En l’espèce, le demandeur souhaite garder la chose et se faire restituer une partie du prix de vente soit la somme 8 529,74 euros. Ce montant correspond à l’évaluation des frais de remise en état du véhicule réalisée par l’expert judiciaire dans son rapport du 3 juillet 2025.
Dés lors, la société NKMI Auto 84 sera condamnée à restituer à M., [Q], [G] la somme de 8 529,74 euros correspondant à la restitution d’une partie du prix de vente.
B – Sur les demandes indemnitaires
L’article 1645 du code civil dispose que “si le vendeur connaissait les vices de la chose, il est tenu, outre la restitution du prix qu’il en a reçu, de tous les dommages et intérêts envers l’acheteur”.
Il est constant que le vendeur professionnel, de par sa profession, ne peut ignorer les vices de la chose vendue et, outre la réduction du prix, est tenu de tous dommages et intérêts envers l’acheteur. En ce sens
En l’espèce, la société NKMI Auto 84 est un vendeur professionnel et M., [G] sollicite la somme de 5 000 euros au titre du préjudice moral.
Il découle nécessairement des faits que M., [G] a supporté les tracas judiciaires inhérents à l’achat d’un véhicule affectés de vice cachés.
Dés lors, le tribunal condamnera la société NKMI Auto 84 à payer à M., [Q], [G] la somme de 1 000 euros.
II – Sur les demandes accessoires
La société NKMI Auto 84 perd le procès.
Conformément à l’article 696 du code de procédure civile, elle supportera la charge des entiers dépens, en ce compris les frais de l’expertise judiciaire ordonnée par le juge des référés.
Il apparaît inéquitable de laisser à la charge de M., [Q], [G] les frais irrépétibles de l’instance. La demande doit toutefois être réduite à de plus justes proportion. Dès lors, la société NKMI Auto 84 , sera condamnée à payer la somme de 1 500 euros à M., [Q], [G] au titre des frais irrépétibles.
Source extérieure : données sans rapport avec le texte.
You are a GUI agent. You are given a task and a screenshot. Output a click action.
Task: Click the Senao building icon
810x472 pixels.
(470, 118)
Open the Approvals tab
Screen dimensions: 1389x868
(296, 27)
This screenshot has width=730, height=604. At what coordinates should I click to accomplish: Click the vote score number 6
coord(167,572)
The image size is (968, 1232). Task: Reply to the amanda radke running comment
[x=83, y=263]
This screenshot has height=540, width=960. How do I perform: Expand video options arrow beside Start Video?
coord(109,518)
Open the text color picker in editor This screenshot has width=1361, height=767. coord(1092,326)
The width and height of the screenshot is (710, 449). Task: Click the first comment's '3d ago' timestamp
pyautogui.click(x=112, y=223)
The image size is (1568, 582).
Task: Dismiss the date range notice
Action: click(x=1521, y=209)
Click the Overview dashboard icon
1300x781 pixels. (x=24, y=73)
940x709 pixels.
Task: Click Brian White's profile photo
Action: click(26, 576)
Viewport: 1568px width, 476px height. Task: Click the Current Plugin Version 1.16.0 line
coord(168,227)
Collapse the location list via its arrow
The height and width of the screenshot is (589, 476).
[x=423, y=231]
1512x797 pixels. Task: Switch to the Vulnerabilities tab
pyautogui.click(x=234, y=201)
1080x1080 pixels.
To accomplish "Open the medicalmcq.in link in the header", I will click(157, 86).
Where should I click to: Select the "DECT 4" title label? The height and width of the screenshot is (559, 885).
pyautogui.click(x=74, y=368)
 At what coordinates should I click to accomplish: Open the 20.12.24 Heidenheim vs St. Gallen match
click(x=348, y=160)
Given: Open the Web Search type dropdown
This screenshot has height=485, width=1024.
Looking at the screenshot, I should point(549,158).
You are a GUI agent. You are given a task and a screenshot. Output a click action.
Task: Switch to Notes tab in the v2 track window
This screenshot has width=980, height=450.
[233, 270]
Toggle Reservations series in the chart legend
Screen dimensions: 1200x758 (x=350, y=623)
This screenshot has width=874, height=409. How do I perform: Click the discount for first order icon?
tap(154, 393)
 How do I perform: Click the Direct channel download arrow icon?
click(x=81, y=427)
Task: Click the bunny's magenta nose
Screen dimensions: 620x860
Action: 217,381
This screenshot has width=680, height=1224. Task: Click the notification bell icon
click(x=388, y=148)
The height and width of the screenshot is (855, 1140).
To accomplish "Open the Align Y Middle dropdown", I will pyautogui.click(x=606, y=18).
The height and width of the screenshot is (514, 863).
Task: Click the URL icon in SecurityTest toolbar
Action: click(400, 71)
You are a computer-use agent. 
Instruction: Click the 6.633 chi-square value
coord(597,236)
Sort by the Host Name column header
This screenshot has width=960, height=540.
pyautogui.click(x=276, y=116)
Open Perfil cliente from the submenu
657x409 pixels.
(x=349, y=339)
Il convient de rappeler que l’exécution provisoire du présent jugement est de droit.
PAR CES MOTIFS
Le tribunal statuant après débats tenus en audience publique, par jugement réputé contradictoire rendu en premier ressort et mis à disposition au greffe de la juridiction :
— Condamne la société NKMI Auto 84 à payer à M., [Q], [G] la somme de 8 529,74 euros correspondant à la restitution d’une partie du prix de la vente réalisée le 2 septembre 2022 ;
— Condamne la société NKMI Auto 84 à payer à M., [Q], [G] la somme de 1 000 euros en réparation de son préjudice moral ;
— Condamne la société NKMI Auto 84 aux entiers dépens ;
— Condamne la société NKMI Auto 84 à payer à M., [Q], [G], la somme de 1 500 euros au titre des frais irrépétibles ;
— Dit n’y avoir lieu à écarter l’exécution provisoire de droit de la présente décision.
Le présent jugement a été signé par Christophe NOEL, Juge et par Laura GUILLOT, Greffière présente lors de sa mise à disposition.